Was there any specific intention behind making every photograph black and white?

Black and white photography is just the way I shoot. I think shooting with color is beautiful, I just personally don’t enjoy it. There’s a truth to black and white photography that I haven’t been able to find with color photography in terms of my own personal work. It forces you to focus on the subject. I like the directness.

An NYPD officer stares directly into the camera
Photo by Fatima Julien.

Is there a future for this photo series?

I have so many more [photos] but I was like, I’m tired of spamming Instagram. It felt weird posting them all with everything going on. I didn’t want it to become about me, per se, because I found myself refreshing, checking to see how many likes they got. I think for now I am not going to post my pictures, but instead I will repost the pictures, for example, of the cops who murdered Breonna Taylor. I think the whole point is, as opposed to having Black people’s faces splattered everywhere potentially putting us in danger, I rather it be the other way around, like we splatter their faces around, and we show who the bad guys are. A lot of times history forgets to immortalize the bad guys. We do immortalize the good guys but that also places us in a spot of vulnerability.

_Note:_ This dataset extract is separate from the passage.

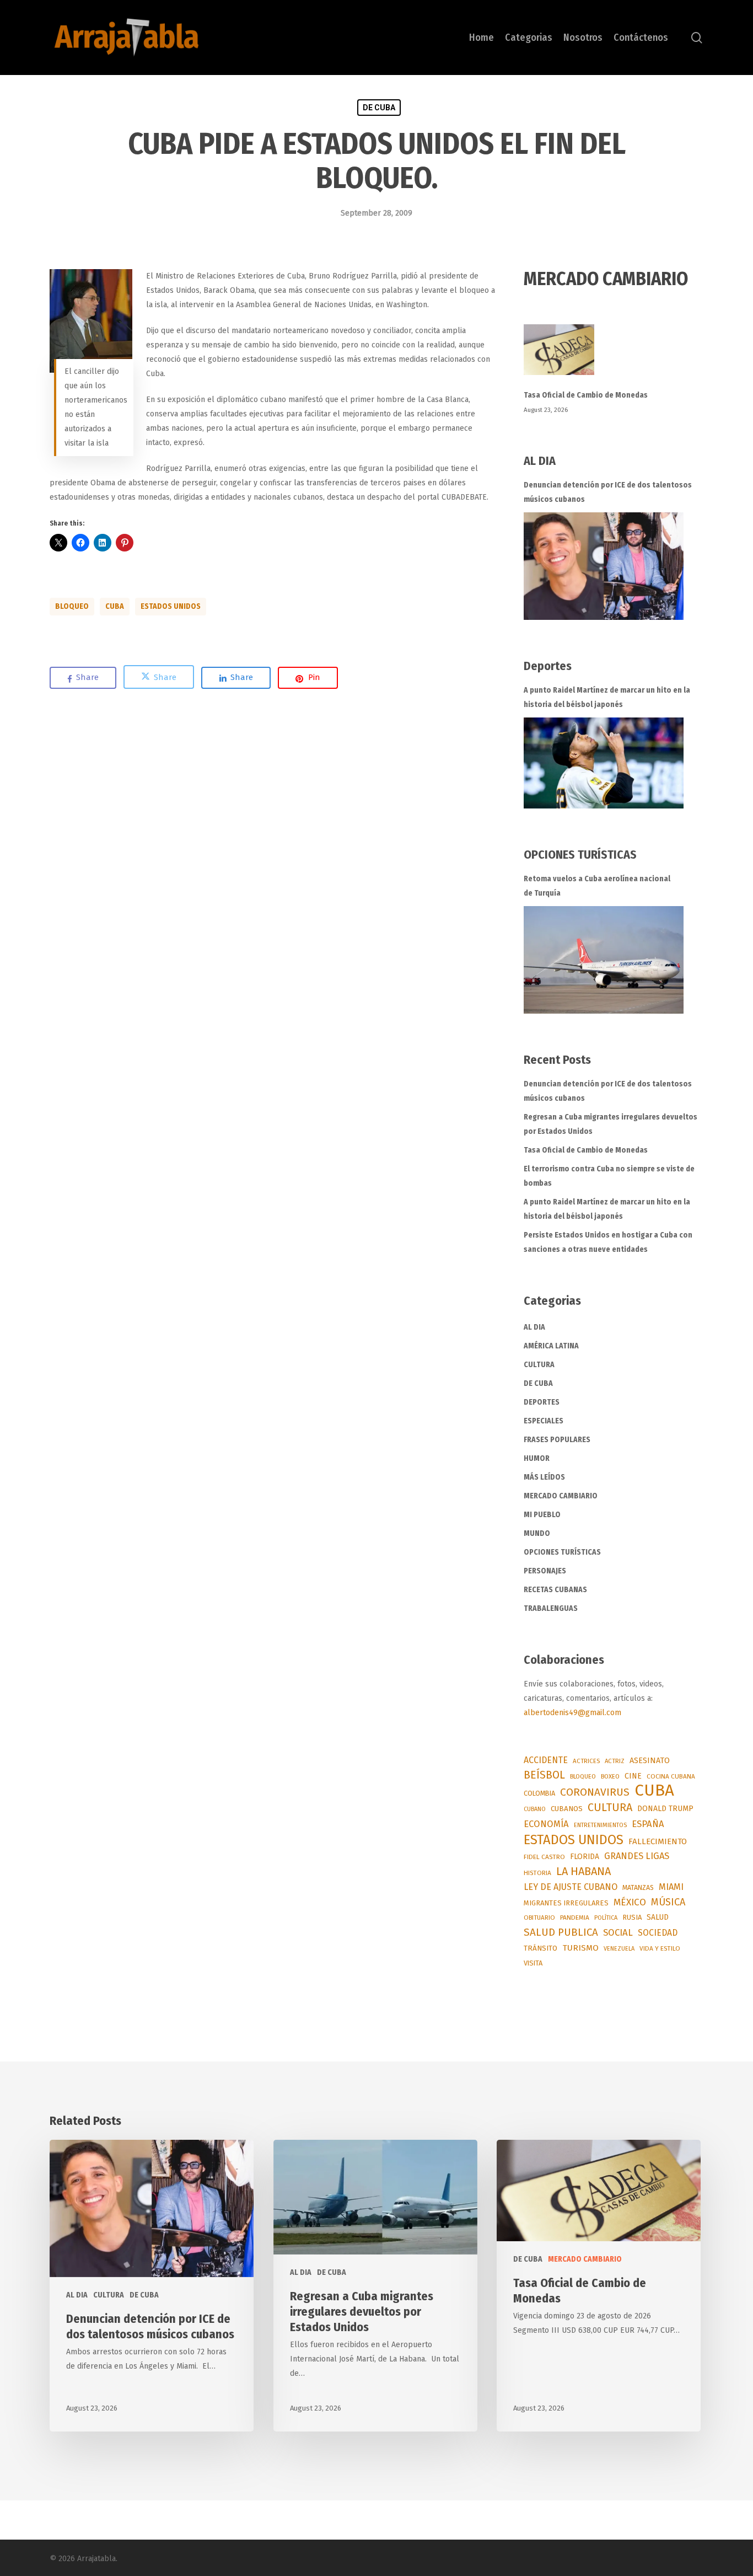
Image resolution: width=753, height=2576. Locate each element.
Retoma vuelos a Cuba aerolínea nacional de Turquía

Why did you start creating art?

I think photography, specifically, it was mostly anxiety. Because my anxiety is so crazy, it’s all about figuring out ways to have control over my environment, that way I don’t feel like I am going insane all the time. So basically my photography was a way to kinda like take a picture, and then spending time and editing it. It was a way of calming down. It was soothing. It was more like me having agency over the things around me as opposed to the things around me having agency over me. I started taking pictures because of that.

How would you describe your artistic process?

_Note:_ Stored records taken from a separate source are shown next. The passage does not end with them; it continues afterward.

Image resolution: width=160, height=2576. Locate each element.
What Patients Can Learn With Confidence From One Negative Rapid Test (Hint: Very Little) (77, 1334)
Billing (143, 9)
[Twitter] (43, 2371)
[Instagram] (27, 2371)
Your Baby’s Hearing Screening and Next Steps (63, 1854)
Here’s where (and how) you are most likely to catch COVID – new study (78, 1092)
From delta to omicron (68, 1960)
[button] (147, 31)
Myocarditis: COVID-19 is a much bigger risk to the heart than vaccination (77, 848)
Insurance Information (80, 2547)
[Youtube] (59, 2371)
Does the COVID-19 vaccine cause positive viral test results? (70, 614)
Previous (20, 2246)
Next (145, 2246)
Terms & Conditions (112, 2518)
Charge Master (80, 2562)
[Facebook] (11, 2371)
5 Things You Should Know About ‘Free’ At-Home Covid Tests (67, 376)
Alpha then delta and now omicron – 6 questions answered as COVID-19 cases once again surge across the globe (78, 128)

So many accidents. I have an ongoing text message chain with myself where I will just wake up in the middle of the night and be like, “Oh, this is an idea I have,” like a movie idea or something that I want to write and I will just text it to myself. They’ll come to me in dreams. A lot of my academic pursuits also informed what I want to be doing. For my thesis, I was writing about Haitian Loas and Haitian Spirits and just how Haitian Voodoo worked. And a lot of my subsequent ideas in filmmaking and so on were informed by that. I do want it to be a bit more intentional I think. That is what I tried to focus on with the series Portraits of Pigs, I was trying to make it as intentional as possible.

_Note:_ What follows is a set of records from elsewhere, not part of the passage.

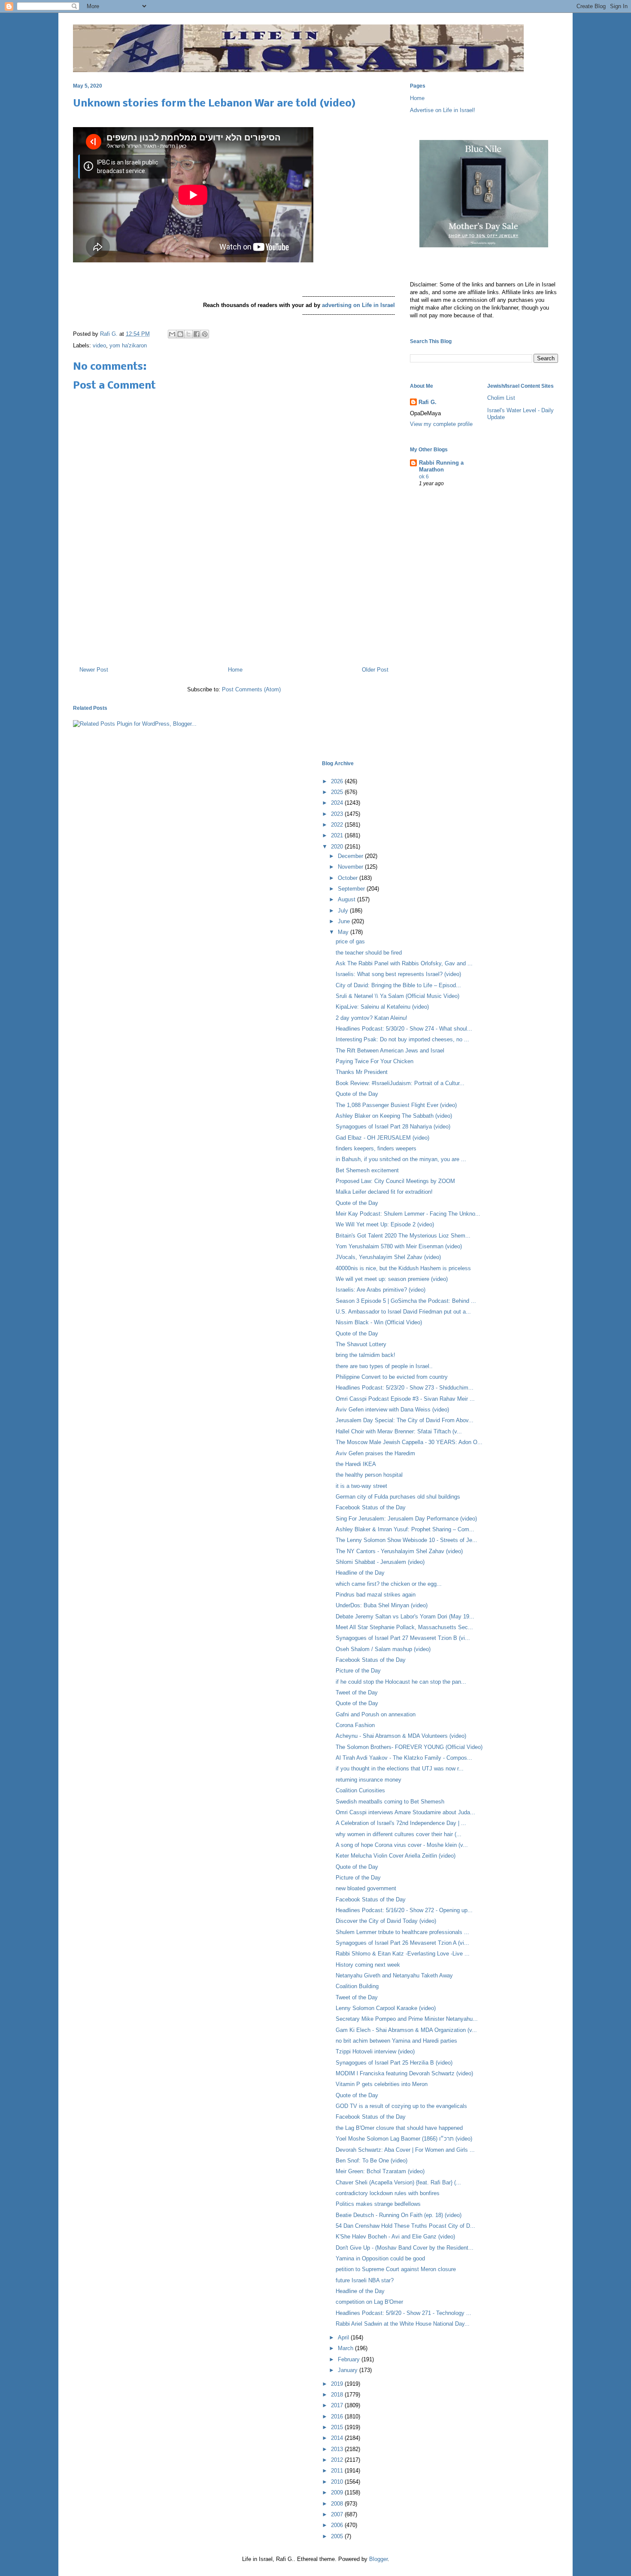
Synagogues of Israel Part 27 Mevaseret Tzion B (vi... (403, 1638)
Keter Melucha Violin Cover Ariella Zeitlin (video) (395, 1855)
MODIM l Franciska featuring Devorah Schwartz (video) (404, 2073)
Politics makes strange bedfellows (378, 2204)
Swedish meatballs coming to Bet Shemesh (390, 1801)
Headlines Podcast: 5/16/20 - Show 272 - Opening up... (404, 1910)
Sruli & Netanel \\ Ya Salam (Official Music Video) (397, 996)
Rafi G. (109, 334)
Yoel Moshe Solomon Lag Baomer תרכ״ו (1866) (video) (404, 2138)
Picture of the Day (358, 1670)
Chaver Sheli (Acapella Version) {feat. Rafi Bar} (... (398, 2182)
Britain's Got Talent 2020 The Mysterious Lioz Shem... (403, 1235)
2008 (338, 2503)
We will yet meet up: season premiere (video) (392, 1279)
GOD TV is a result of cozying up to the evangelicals (401, 2106)
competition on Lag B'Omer (369, 2302)
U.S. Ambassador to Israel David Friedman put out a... (403, 1311)
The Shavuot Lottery (361, 1344)
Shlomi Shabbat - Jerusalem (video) (380, 1562)
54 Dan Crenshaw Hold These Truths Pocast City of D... (405, 2226)
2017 (338, 2405)
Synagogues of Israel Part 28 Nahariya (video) (393, 1126)
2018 (338, 2394)
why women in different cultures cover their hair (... (398, 1834)
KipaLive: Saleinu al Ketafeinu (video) (382, 1007)
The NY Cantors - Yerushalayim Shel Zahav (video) (399, 1551)
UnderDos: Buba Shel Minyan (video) (382, 1605)
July (344, 910)
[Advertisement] (233, 623)
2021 (338, 835)
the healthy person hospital (369, 1475)
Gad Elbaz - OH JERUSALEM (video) (382, 1137)
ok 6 (424, 477)
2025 (338, 792)
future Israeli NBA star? (365, 2280)
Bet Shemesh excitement (367, 1170)
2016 (338, 2416)
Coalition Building (357, 1986)
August (347, 899)
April (344, 2337)
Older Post (375, 669)
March (346, 2348)
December (351, 856)
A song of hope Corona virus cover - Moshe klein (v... (402, 1845)
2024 (338, 803)
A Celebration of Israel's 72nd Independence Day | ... (401, 1823)
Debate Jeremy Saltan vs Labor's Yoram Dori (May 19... (405, 1616)
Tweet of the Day (357, 1692)
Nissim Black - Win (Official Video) (379, 1322)
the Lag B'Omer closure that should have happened (399, 2128)
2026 (338, 781)
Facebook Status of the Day (371, 1507)
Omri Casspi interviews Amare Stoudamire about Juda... (405, 1812)
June (345, 921)
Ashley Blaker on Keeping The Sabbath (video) (394, 1116)
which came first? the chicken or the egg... (389, 1584)
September (352, 888)
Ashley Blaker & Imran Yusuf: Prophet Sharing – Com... (405, 1529)
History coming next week (368, 1965)
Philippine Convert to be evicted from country (392, 1377)
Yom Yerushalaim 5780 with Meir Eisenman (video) (399, 1246)
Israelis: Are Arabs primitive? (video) (380, 1289)
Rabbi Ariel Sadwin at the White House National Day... (403, 2324)
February (349, 2359)
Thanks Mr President (362, 1072)
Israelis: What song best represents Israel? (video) (398, 974)
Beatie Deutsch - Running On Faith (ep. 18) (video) (398, 2215)
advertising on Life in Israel (358, 305)
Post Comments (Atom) (251, 689)
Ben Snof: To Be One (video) (371, 2160)
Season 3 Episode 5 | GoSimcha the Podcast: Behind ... (406, 1301)
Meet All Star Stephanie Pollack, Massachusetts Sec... (404, 1627)
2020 (338, 846)
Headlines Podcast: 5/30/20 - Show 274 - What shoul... (404, 1028)
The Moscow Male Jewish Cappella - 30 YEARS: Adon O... (409, 1442)
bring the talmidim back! (365, 1355)
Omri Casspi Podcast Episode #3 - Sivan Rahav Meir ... (405, 1399)
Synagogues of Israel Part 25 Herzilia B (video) (394, 2062)
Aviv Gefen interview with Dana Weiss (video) (392, 1409)
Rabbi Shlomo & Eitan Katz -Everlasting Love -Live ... (403, 1953)
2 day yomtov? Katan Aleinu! (371, 1018)
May (344, 932)
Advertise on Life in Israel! (442, 110)
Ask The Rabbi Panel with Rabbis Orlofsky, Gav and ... (404, 963)
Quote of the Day (357, 1094)
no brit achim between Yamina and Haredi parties (396, 2041)
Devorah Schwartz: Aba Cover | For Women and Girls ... (405, 2150)
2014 (338, 2438)
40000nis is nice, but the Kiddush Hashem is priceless (403, 1268)
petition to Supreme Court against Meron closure (396, 2269)
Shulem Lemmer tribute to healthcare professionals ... (402, 1932)
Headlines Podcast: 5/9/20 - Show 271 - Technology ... (403, 2313)
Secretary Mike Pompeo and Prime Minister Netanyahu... (407, 2019)
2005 (338, 2536)
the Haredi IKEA (356, 1464)
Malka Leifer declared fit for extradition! (384, 1192)
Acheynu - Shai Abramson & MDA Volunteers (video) (401, 1736)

A trio of NYPD officers with pig snouts stand in the street
Photo by Fatima Julien.

What role does art play in the revolution?

If we consider writing and all that other stuff art, like a lot of that has historically been written by white people. It has been written about us. It has been written about the oppressed. Pictures have been drawn of the oppressed. The Hatian Revolution, I think a lot of the paintings we have of it were drawn or painted by white people, which is mad weird because this was one of the instances where we were the victors, and that’s something that I never could wrap my head around. In terms of having agency over yourself, having agency over your body which is a very big part of the revolution; art plays a huge role in that sense.

We have to create our own narratives and we have to rebel against the narratives that were written for us. If everything is as a result of narrative, then we have to be able to take those narratives back and change them, or reimagine them in order for us to be able to move forward. With everyone being like, ‘But what are we going to do in the future? What’s going to happen when we do abolish the police?” You can’t necessarily imagine another world if you’re still stuck in it. So we need people that are actively re-imagining worlds. We need people that are actively working on destroying this world with their art. We need people that are actively contributing to alternate narratives as opposed to focusing on whatever [narratives] have been circulating now for centuries.